Three Questions For National Design Week

You may have missed it on the calendar, but we’re in the middle of National Design Week. In a National Design Week event called The Business Of Design, Jeanne Liedtka, from the Darden Graduate School of Business at the University of Virginia, discussed a three year study that looked at managers who could grow revenue in a slow market. Her advice to executives:

They need to unlearn. The first thing a manager should do is leave the building and talk to a customer.

My Take: Some people may be asking: “Why should I care about National Design Week, I’m not a designer or an artist.” It turns out that “design” is a critical element in many aspects of business. To understand why it’s important, let’s think about what makes good design

Good design is something that evokes a positive emotional response from a particular audience (the assessment of design is in the eyes of the beholder). Isn’t that the goal for activities like product development, service design, customer experience, and marketing?

In honor of National Design Week, I urge everyone to constantly ask (and answer) the three questions of Scenario Design that we’ve been using at Forrester for more than a decade:

  1. Who are your users?
  2. What are their goals?
  3. How can you help them accomplish their goals?

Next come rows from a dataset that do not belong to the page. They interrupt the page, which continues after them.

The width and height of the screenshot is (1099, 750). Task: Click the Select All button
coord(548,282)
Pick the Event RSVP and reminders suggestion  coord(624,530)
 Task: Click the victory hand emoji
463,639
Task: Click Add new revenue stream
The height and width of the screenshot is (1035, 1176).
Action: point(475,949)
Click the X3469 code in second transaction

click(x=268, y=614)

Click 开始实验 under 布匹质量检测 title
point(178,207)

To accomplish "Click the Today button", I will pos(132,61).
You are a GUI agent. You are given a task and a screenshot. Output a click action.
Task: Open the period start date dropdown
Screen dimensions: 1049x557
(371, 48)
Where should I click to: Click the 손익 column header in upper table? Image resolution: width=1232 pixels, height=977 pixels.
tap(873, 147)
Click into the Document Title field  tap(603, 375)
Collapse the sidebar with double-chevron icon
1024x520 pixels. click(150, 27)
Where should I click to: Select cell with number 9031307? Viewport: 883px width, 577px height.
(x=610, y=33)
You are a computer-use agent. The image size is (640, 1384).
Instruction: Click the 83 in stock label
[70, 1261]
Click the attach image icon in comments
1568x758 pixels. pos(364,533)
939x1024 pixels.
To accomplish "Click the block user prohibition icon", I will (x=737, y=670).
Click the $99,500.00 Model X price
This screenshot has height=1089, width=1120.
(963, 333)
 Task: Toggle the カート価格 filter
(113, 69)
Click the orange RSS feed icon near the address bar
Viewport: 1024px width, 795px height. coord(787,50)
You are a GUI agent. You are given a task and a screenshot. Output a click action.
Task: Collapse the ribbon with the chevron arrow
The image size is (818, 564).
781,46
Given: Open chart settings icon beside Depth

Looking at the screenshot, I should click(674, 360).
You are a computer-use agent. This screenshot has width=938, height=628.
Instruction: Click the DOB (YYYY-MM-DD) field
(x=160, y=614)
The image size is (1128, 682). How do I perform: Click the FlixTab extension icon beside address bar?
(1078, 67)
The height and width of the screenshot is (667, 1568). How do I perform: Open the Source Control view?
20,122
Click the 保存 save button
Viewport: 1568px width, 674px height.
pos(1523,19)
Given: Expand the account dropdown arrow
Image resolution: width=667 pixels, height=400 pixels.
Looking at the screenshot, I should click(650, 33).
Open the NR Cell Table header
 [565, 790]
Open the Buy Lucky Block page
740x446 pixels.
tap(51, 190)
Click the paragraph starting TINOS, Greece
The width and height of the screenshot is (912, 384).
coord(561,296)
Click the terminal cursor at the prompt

The bottom line: Good design is good business.

About Bruce Temkin, CCXP
I'm an experience (XM) management catalyst; helping organizations improve results by engaging the hearts and minds of their employees, customers, and partners. I enjoy researching and speaking about these topics. I lead the Qualtrics XM Institute, which is the world's best job. We're igniting a global community of XM Professionals who are inspired and empowered to radically improve the human experience. To achieve this goal, my team focuses on thought leadership, training, and community building. My work is driven by a set of fundamental beliefs: 1) Everything starts and ends with human beings, so you need to understand how people think, feel, and behave; 2) XM is a discipline that needs to be woven throughout an organization's entire operating fabric; and 3) Building the XM discipline requires a combination of culture, competency, and technology.

2 Responses to Three Questions For National Design Week

  1. Bryan Lee says:

    Bruce, I welcome your post on design. We tend to focus on product design, and certainly Apple and others show us each day the power of design in creating differentiation. But they also point to a linkage with the rest of what creates great experience – and holistic, integrated experience as you do a great job writing about. At a minimum, I think great product design helps to create an expectation that the service to deliver and surround that product will be equally as good, as engaging. Painfully, it can also be a bigger disappointment when it doesn’t match! I hope to write a few more entries on design and customer experience and hope we can keep the larger dialogue going on it’s importance to customer experience!

    • Bruce Temkin says:

      Bryan: Thanks for your comments. It would be great if the entire experience (product/service/etc.) got the same attention that happens with good product design. I look forward to your posts.